Molto positivamente. Sono provvedimenti che vanno tutti nella giusta direzione. E allo stesso tempo apprezziamo anche l’azione di sensibilizzazione del governo sulla popolazione. Sulla Gazzetta Ufficiale è stato pubblicato il DPCM con il quale vengono assunti 20mila operatori per 1 miliardo di costo. Per quanto riguarda i processi di assunzione di personale specializzato, non abbiamo tempo di fare i concorsi, quindi si assume attraverso bandi pubblici o di libera professione a tempo determinato per far fronte all’emergenza


Si parla anche di richiamare in servizio il personale in pensione, il quale, con tutta probabilità, rientra tra le persone più a rischio per motivi di età. Come ci si deve muovere?

I medici e il personale in pensione che verranno richiamati non possono essere messi negli ospedali,  direttamente in contatto con i malati. Come ha giustamente osservato si tratta di persone, che per età, sono più a rischio. Tuttavia sono una risorsa che possiamo benissimo occupare nei centri epidemiologici e in altri servizi.

Anche gli specializzandi saranno chiamati subito in servizio. Pensa che possano reggere lo stress in una situazione così emergenziale?

L’assunzione riguarderà specializzandi al terzo e al quarto anno, dunque già con una buona formazione alle spalle, quasi completa. Ma anche qui sarebbe sbagliato pensare di metterli subito nelle terapie intensive o nelle rianimazioni, dove, accanto alla formazione, serve anche l’esperienza per gestire lo stress. Anche loro, come chi sarà richiamato in pensione, possono essere dirottati verso altri servizi o reparti, per alleggerire il carico sui colleghi.

Tutto questo come si può fare?

Servono delle linee guida di applicazione di questi provvedimenti per evitare confusione e errori.

In questa fase come si può tutelare il personale medico-sanitario, indispensabile per combattere il contagio?

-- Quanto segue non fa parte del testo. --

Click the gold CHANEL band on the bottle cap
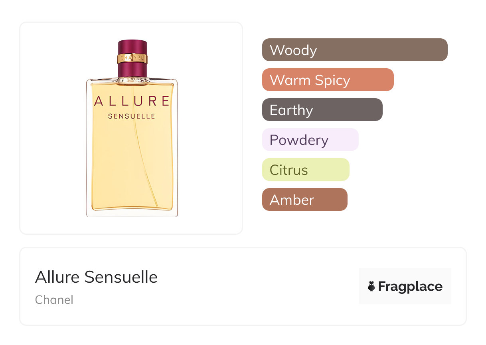132,59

In questo frangente stiamo chiedendo un grande sforzo a tutto il personale medico-sanitario. Turni massacranti, deroghe all’orario di lavoro. Sono cose che in questo momento non si possono evitare, ma non possiamo non tutelare tutti i lavoratori in prima linea contro il contagio. Medici e infermieri devono essere in servizio, anche se sono stati in contatto con una persona risultata positiva, ma non presentano sintomo. Ecco dobbiamo garantire la loro sicurezza, con protezione adeguate, il riposo, perchè lo stress e la stanchezza sono dannosi e controproducenti, ma anche in riconoscimento in termini economici.

In prospettiva come ci dovrà muovere?

Al momento dobbiamo tarare le soluzioni e gli interventi di giorno in giorno. Serve un’organizzazione elastica e flessibile ma coordinata al livello nazionale, che elimini la frammentazione regionale che molto spesso non aiuta.

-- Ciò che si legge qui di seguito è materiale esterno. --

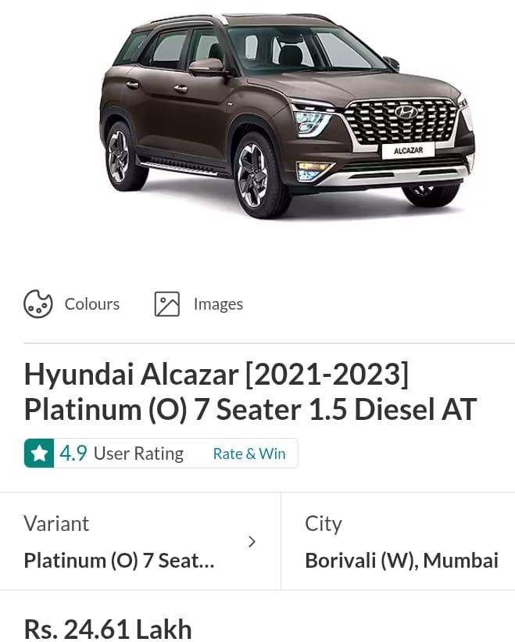Click the Images picture icon
The image size is (515, 642).
166,303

Sta pensando a un commissario straordinario?

Il punto non è tanto quello di avere un commissario straordinario, quanto, piuttosto, una cabina di regia nazionale, per una maggiore interazione tra i servizi. Una cabina che decida, ad esempio, quali ospedali o reparti, sono da destinare interamente al coronavirus, e quali a tutto il resto.

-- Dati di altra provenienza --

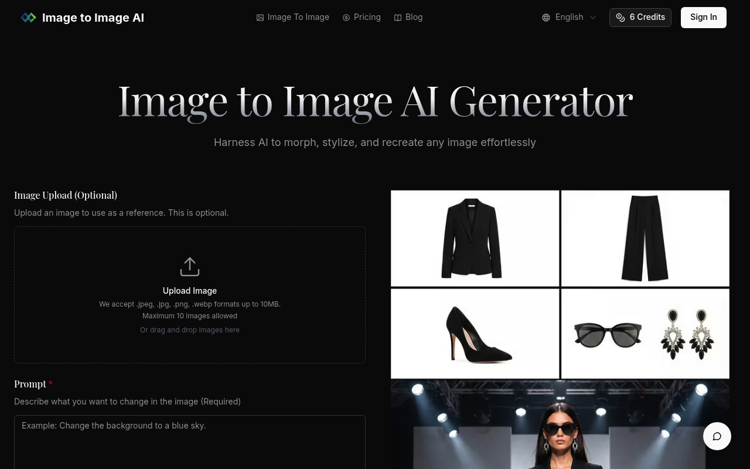Click the globe language icon
The image size is (750, 469).
546,18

C’è stato grande stupore nella capacità della Cina di allestire a Wuhan un ospedale in soli dieci giorni. Pensa che noi siamo pronti a un’evenienza simile, qualora ce ne fosse bisogno?

Guardi credo che il nostro sistema stia già dando un’ottima risposta, e si stanno avviando, o si possono avviare, tutta una serie di iniziative per rafforzare le strutture che in questo momento sono sotto pressione.

Quali nello specifico?

La Consip ha aggiudicato la prima procedura negoziata d’urgenza per la fornitura di ventilatori e dispositivi medici per terapia intensiva e subintensiva, per 5mila nuovi posti. Questa è la prova che la nostra macchina produttiva è in grado di rispondere alle urgenze. Inoltre si possono coinvolgere le strutture private, convenzionate e non, dove ci sono ottimi professionisti desiderosi di dare il proprio apporto.

Bisogna iniziare ad apprezzare di più la nostra sanità pubblica.

Certamente si. Anche se negli anni passati la politica ha deliberatamente sottratto sempre più risorse al nostro sistema sanitario, colpendo una delle nostre eccellenze. È importante ricreare anche quel clima di fiducia con l’utenza che si era perso.